• [Estratto fornito]:

★ ★ ★

Dopotutto, quello di Delfi non era un oracolo qualunque ma il più importante del mondo, dato che, secondo il mito, si trovava proprio al centro del pianeta.
Fu Zeus, il re degli dei, a liberare due aquile, una verso est e una verso ovest: il punto in cui si sarebbero incontrate, dopo avere circumnavigato il globo, sarebbe stato il centro geografico della terra. E quel punto corrispondeva proprio con Delfi, alle pendici del monte Parnaso, distante un centinaio di chilometri da Atene.
Per segnare il punto esatto, Zeus vi pose una pietra di forma fallica, l’omphalós, che significa per l’appunto ombelico, e lì sorse un tempio dove i sacerdoti avrebbero potuto ricevere i vaticini divini.
Talmente importante era l’oracolo di Delfi che, come testimonia anche Platone, ogni aspetto della civiltà greca, la legislazione, le campagne militari, la costruzione dei santuari, la sepoltura dei morti poteva avere luogo solo dopo un consulto con la Pizia.

★ ★ ★

• [Sezione dati]:
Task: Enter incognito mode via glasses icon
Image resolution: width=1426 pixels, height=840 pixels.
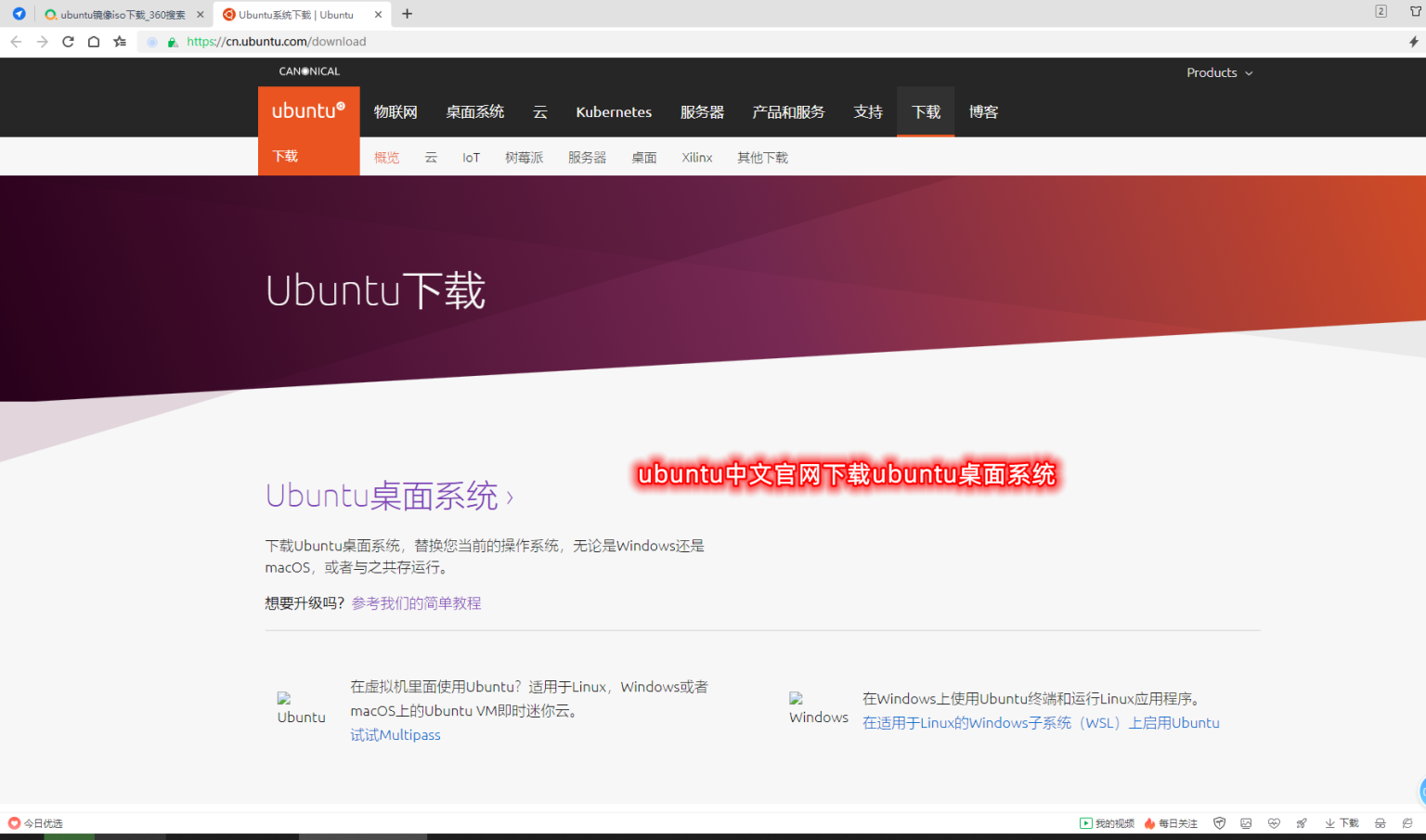Action: (1381, 822)
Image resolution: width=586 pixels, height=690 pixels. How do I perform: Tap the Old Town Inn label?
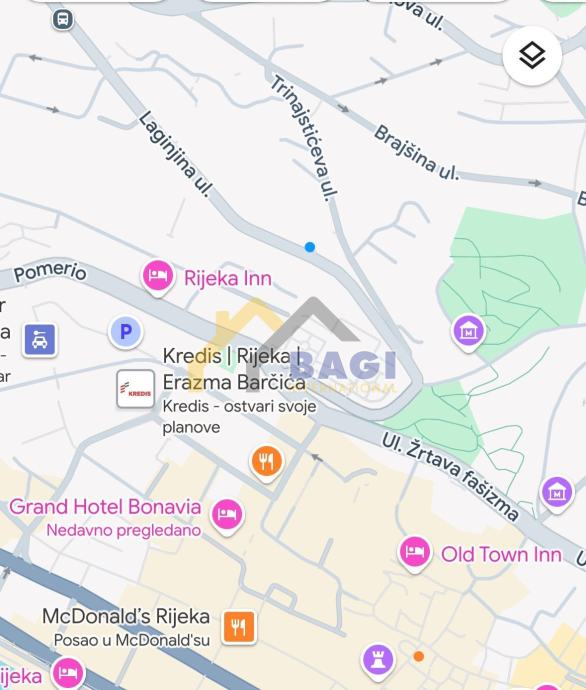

★ ★ ★

• [Consegna]:
Riporta parola per parola il brano sull'oracolo di Delfi, cominciando da "Per segnare il" e proseguendo fino a "con la Pizia.". Ci si basi unicamente sul brano sull'oracolo di Delfi.

• [Risposta al compito]:
Per segnare il punto esatto, Zeus vi pose una pietra di forma fallica, l’omphalós, che significa per l’appunto ombelico, e lì sorse un tempio dove i sacerdoti avrebbero potuto ricevere i vaticini divini.
Talmente importante era l’oracolo di Delfi che, come testimonia anche Platone, ogni aspetto della civiltà greca, la legislazione, le campagne militari, la costruzione dei santuari, la sepoltura dei morti poteva avere luogo solo dopo un consulto con la Pizia.